Baltimore Blues by Laura Lippman

January 31, 2013

Plot summary (from the publisher): In a city where someone is murdered almost every day, attorney Michael Abramowitz’s death should be just another statistic. But the slain lawyer’s notoriety—and his taste for illicit midday trysts—make the case front-page news in every local paper except the Star, which crashed and burned before Abramowitz did. A former Star reporter who knows every inch of this town—from historic Fort McHenry to the crumbling projects of Cherry Hill—now unemployed journalist Tess Monaghan also knows the guy the cops like for the killing: cuckolded fiance Darryl “Rock” Paxton. The time is ripe for a career move, so when rowing buddy Rock wants to hire her to do some unorthodox snooping to help clear his name, Tess agrees. But there are lethal secrets hiding in the Charm City shadows. And Tess’ own name could end up on that ever-expanding list of Baltimore dead.

Warning: Spoilers below!


  • I enjoyed Lippman’s writing style. Her prose was easy to read without sounding dumbed-down or condescending. Plus, there were several literary references throughout, which was a bit unexpected for a crime/thriller.
  • Tess seems like a decent antagonist. She appears to be in the Stephanie Plum mold (i.e. not supermodel hot, less than ideal financial situation, new to the whole investigation thing), but a bit more competent. I liked her well enough and she didn’t pull off any super-human feats in the book, which was a plus.
  • I thought Lippman handled the Baltimore setting very well. She gave enough description to allow me to develop a real sense of place without going overboard into travelogue mode like many writers do.

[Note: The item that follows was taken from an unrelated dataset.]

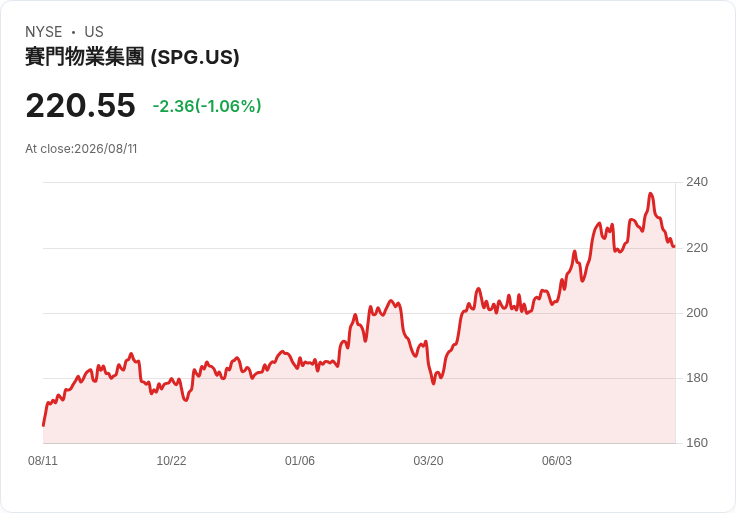This screenshot has width=736, height=513.
Task: Click the At close:2026/08/11 timestamp
Action: 81,149
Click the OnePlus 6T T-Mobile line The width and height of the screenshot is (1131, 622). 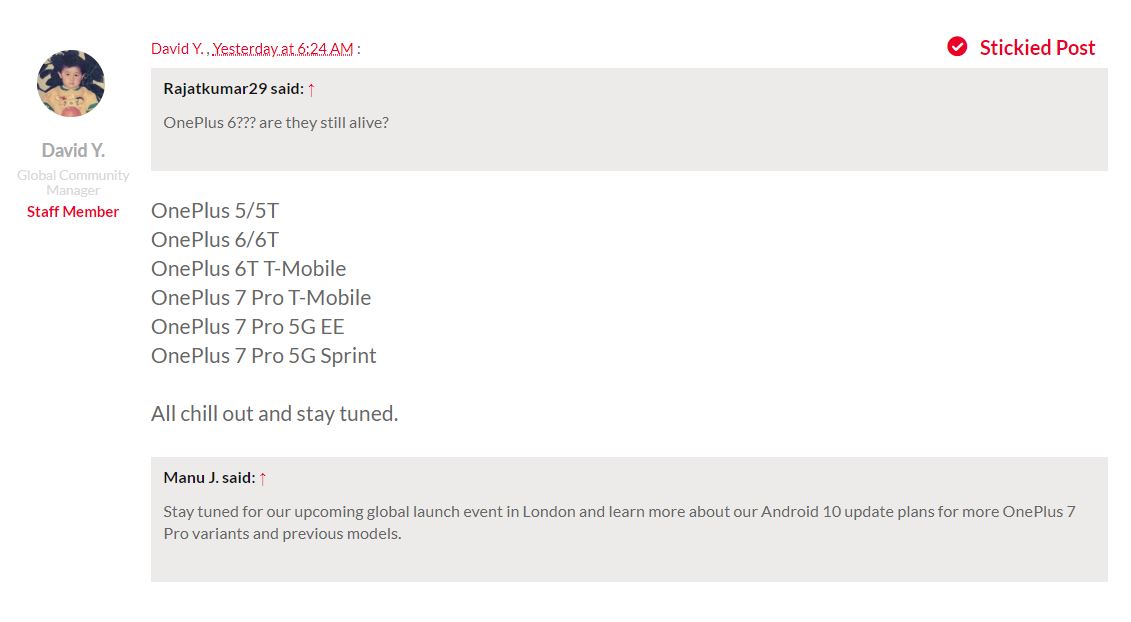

  • All the rowing stuff made my eyes glaze over. It’s fine that Tess has a hobby and exercise regimen, but the author spent way too much time describing workout regimens, racing, and the merits of various accessories like kuat racks. Boring!
  • I didn’t like Rock very much. He seemed far too weak and passive, which made me not care if he rotted in jail for Abramowitz’s murder or not.
  • The solution to the crime was a bit convoluted. A wealthy family’s mentally unbalanced son killed a young boy. The boy was buried on the family’s estate while the son was shipped off to a mental hospital. The family then paid a serial killer (who had conveniently preyed on young boys in the area) to confess to that crime as well to take any potential heat off the family. Abramowitz was the serial killer’s lawyer and also got some money for his silence. Then Abramowitz was killed by the janitor in the building for some reason that I have already forgotten. Maybe because Abramowitz successfully defended the guy who raped the janitor’s daughter? I dunno. Like I said, way more convoluted than it needed to be.
  • The older, beautiful, sexually liberated aunt with her younger boy toys just felt like such a cliche.
  • The book took a very long time to get going and probably could have benefited from an editor’s wisdom. Don’t editors suggest cuts anymore?


Baltimore Blues was recently on the “Recommended” table at my local library, which is why I’m just getting to it now despite the fact that it was published in 1996. It was a decent debut for the series, with a likable main character and an interesting setting. I’m open to reading more from Laura Lippman, and will likely get around to the second book in the near future. I give this one 3 stars out of 5.